Yeah, that's true. I actually just watched their "Making of" video, and for a minute I felt a little guilty about writing lots of criticisms on their forums (I started a thread there calling TSL's narrator the new Cedric, with regard to her ability to get under the player's skin, explaining ways I thought the narration could be improved). The main guy behind the game seems really nice in the "Making of" video. I started wondering, "awww, was I too harsh?" But then I figured that giving honest criticism can only potentially help them in the future.

Author:  MusicallyInspired [ Fri Aug 13, 2010 3:09 pm ]
Post subject:  Re: The Silver Lining Lives!

Don't ever be ashamed of giving constructive criticism.

Author:  Anonymous Game Creator 2 [ Fri Aug 13, 2010 6:45 pm ]
Post subject:  Re: The Silver Lining Lives!

It's true. You will be bombarded with criticism (both constructive and destructive) when releasing anything to the public. As a game developer, you need to anticipate this as part of the job. There's really nothing you can do to avoid it, and your only options are either to drop out, or develop a thicker skin and learn to use feedback to your advantage.

Our first AGDI games were widely praised and received minimal criticism. This placed us into a comfort zone. But believe me, receiving only a small amount of criticism from an early stage doesn't do you any favours in the long run, because it lulls you into believing that this is the norm. It doesn't adequately prepare you for the realities you will face. In our case, it meant we were not particularly well-prepared to deal with the criticisms that came our way with our first commercial game. The sheer amount of negativity can verge on being overwhelming if you're not accustomed to it. For the uninitiated, it can be difficult at first, knowing which peoples' feedback to listen to, as you obviously want to accommodate as many players as possible. Over time, though, I think you develop an ability for aggregating feedback and using that collective data to make better design decisions in the future.
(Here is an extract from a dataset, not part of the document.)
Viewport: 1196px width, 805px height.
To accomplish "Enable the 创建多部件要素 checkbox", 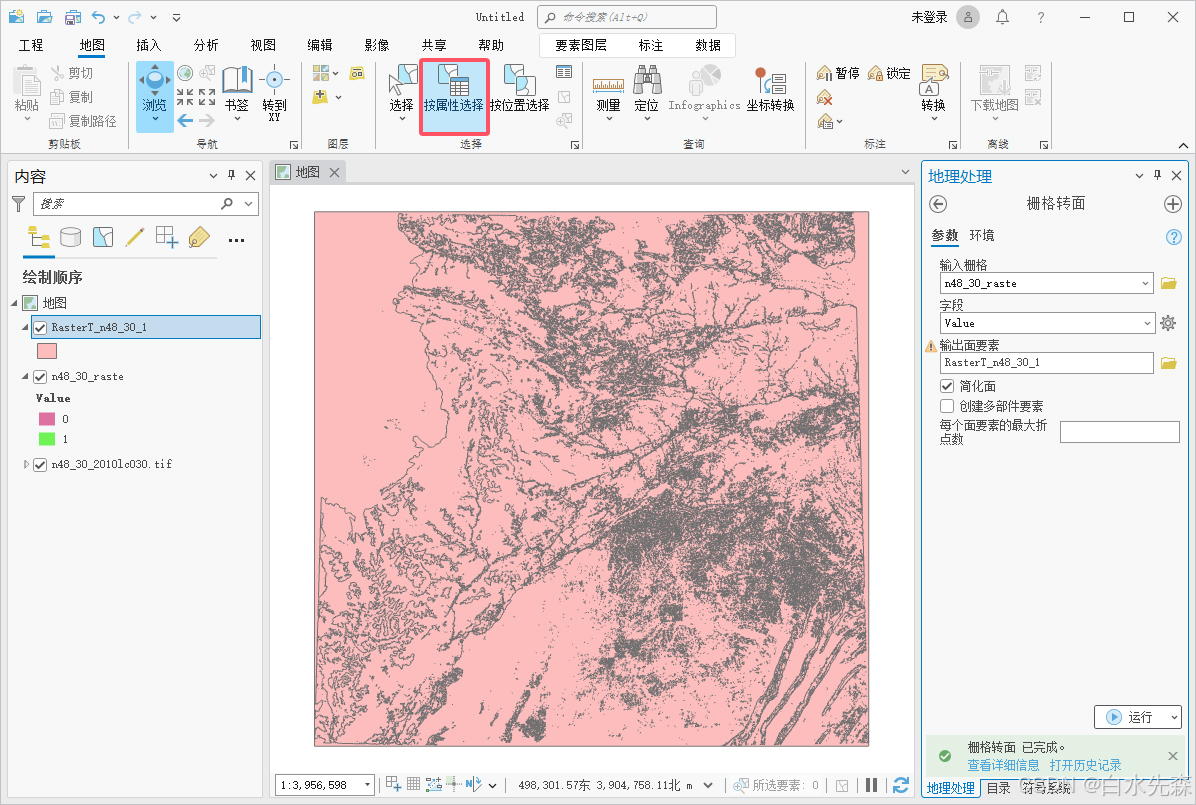I will point(947,406).
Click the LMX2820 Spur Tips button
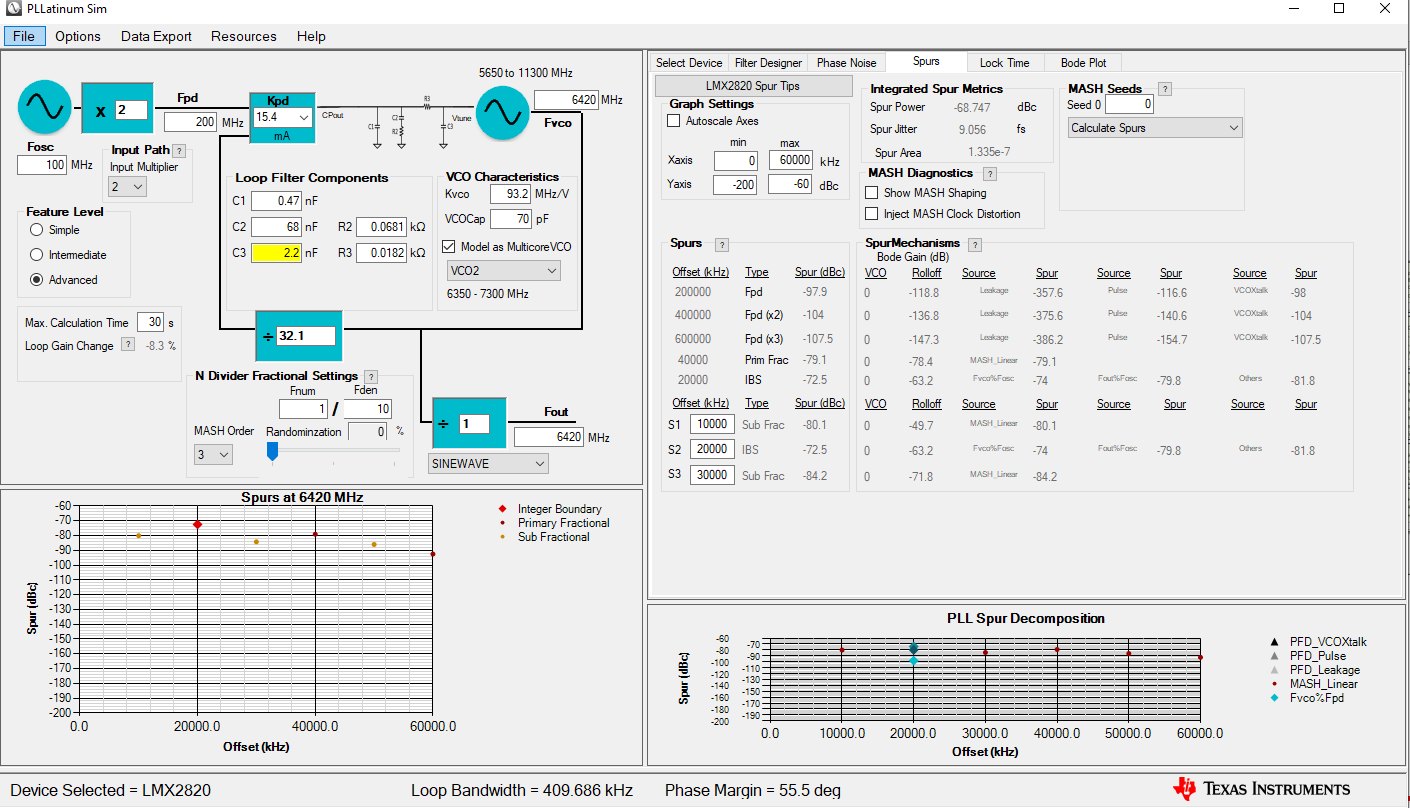Screen dimensions: 1410x808 click(x=754, y=86)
Criticism is a necessary process for improvement (and not just in creative endeavours, which is why I'm very opposed to attempts to criminalize free-speech that involves criticizing religious/cultural/racial/sensitive issues). Without constructive criticism, you remain mired in mediocrity, you don't learn from your mistakes, and you'll never aspire to greater achievements.

If a player is willing to take the time to write a lengthy review of how they think you could improve certain aspects of your game, then they obviously have a sincere interest in what you're doing and would like to see your project succeed. Otherwise, they could have just deleted the game without bothering to comment on it at all. You can choose to see such comments as a negative, and seek the consolations offered by fanboys who will reassure you that you made all the right choices. Or you can take that feedback on board and use it to make a better product, which will ultimately result in fewer complaints next time around, as well as a higher quality game. This benefits everyone.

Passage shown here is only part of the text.